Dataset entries
•••
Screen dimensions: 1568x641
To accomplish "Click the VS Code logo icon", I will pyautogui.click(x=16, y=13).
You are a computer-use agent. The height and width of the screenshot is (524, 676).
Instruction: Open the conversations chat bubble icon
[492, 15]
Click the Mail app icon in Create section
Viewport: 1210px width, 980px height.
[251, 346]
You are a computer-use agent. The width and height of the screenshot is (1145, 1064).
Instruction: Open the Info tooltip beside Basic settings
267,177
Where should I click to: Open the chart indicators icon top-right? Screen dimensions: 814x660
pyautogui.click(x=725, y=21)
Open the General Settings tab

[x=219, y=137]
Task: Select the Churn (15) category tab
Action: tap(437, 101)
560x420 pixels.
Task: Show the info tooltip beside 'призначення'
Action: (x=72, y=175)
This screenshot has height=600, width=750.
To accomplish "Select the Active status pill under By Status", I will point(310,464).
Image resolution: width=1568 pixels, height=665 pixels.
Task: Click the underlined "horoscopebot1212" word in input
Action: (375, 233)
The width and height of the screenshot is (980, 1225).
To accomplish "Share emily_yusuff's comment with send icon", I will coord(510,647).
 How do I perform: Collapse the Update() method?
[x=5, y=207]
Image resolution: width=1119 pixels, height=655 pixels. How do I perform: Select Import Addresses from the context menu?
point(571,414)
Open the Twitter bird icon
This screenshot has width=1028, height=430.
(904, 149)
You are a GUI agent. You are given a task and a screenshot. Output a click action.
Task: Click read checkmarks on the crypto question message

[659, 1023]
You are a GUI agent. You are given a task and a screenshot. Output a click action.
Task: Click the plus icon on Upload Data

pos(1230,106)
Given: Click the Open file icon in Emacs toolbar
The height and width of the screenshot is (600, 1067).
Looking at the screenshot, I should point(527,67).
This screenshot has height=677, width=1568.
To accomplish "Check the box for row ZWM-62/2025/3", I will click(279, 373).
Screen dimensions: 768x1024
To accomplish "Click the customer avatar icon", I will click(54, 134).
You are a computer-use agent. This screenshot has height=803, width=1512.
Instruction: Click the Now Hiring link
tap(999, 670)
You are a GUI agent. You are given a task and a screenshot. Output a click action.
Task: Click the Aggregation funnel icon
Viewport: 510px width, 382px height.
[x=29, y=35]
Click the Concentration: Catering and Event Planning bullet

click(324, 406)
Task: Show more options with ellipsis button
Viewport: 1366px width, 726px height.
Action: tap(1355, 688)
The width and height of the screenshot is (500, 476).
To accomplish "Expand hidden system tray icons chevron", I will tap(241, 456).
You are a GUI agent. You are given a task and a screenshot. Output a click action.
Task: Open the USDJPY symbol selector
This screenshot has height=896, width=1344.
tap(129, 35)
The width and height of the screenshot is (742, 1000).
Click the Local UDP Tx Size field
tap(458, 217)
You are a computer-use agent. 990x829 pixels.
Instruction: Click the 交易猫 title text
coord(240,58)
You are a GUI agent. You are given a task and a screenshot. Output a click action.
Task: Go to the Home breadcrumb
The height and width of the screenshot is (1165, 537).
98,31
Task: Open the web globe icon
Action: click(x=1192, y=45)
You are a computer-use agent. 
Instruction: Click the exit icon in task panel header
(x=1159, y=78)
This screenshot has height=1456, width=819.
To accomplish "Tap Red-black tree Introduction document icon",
•••
### Exercise instructions
Give back the records above, character for character.

### Response for this exercise
Screen dimensions: 1568x641
To accomplish "Click the VS Code logo icon", I will pyautogui.click(x=16, y=13).
You are a computer-use agent. The height and width of the screenshot is (524, 676).
Instruction: Open the conversations chat bubble icon
[492, 15]
Click the Mail app icon in Create section
Viewport: 1210px width, 980px height.
[251, 346]
You are a computer-use agent. The width and height of the screenshot is (1145, 1064).
Instruction: Open the Info tooltip beside Basic settings
267,177
Where should I click to: Open the chart indicators icon top-right? Screen dimensions: 814x660
pyautogui.click(x=725, y=21)
Open the General Settings tab

[x=219, y=137]
Task: Select the Churn (15) category tab
Action: tap(437, 101)
560x420 pixels.
Task: Show the info tooltip beside 'призначення'
Action: (x=72, y=175)
This screenshot has height=600, width=750.
To accomplish "Select the Active status pill under By Status", I will point(310,464).
Image resolution: width=1568 pixels, height=665 pixels.
Task: Click the underlined "horoscopebot1212" word in input
Action: (375, 233)
The width and height of the screenshot is (980, 1225).
To accomplish "Share emily_yusuff's comment with send icon", I will coord(510,647).
 How do I perform: Collapse the Update() method?
[x=5, y=207]
Image resolution: width=1119 pixels, height=655 pixels. How do I perform: Select Import Addresses from the context menu?
point(571,414)
Open the Twitter bird icon
This screenshot has width=1028, height=430.
(904, 149)
You are a GUI agent. You are given a task and a screenshot. Output a click action.
Task: Click read checkmarks on the crypto question message

[659, 1023]
You are a GUI agent. You are given a task and a screenshot. Output a click action.
Task: Click the plus icon on Upload Data

pos(1230,106)
Given: Click the Open file icon in Emacs toolbar
The height and width of the screenshot is (600, 1067).
Looking at the screenshot, I should point(527,67).
This screenshot has height=677, width=1568.
To accomplish "Check the box for row ZWM-62/2025/3", I will click(279, 373).
Screen dimensions: 768x1024
To accomplish "Click the customer avatar icon", I will click(54, 134).
You are a computer-use agent. This screenshot has height=803, width=1512.
Instruction: Click the Now Hiring link
tap(999, 670)
You are a GUI agent. You are given a task and a screenshot. Output a click action.
Task: Click the Aggregation funnel icon
Viewport: 510px width, 382px height.
[x=29, y=35]
Click the Concentration: Catering and Event Planning bullet

click(324, 406)
Task: Show more options with ellipsis button
Viewport: 1366px width, 726px height.
Action: tap(1355, 688)
The width and height of the screenshot is (500, 476).
To accomplish "Expand hidden system tray icons chevron", I will tap(241, 456).
You are a GUI agent. You are given a task and a screenshot. Output a click action.
Task: Open the USDJPY symbol selector
This screenshot has height=896, width=1344.
tap(129, 35)
The width and height of the screenshot is (742, 1000).
Click the Local UDP Tx Size field
tap(458, 217)
You are a computer-use agent. 990x829 pixels.
Instruction: Click the 交易猫 title text
coord(240,58)
You are a GUI agent. You are given a task and a screenshot. Output a click action.
Task: Go to the Home breadcrumb
The height and width of the screenshot is (1165, 537).
98,31
Task: Open the web globe icon
Action: click(x=1192, y=45)
You are a computer-use agent. 
Instruction: Click the exit icon in task panel header
(x=1159, y=78)
This screenshot has height=1456, width=819.
To accomplish "Tap Red-black tree Introduction document icon",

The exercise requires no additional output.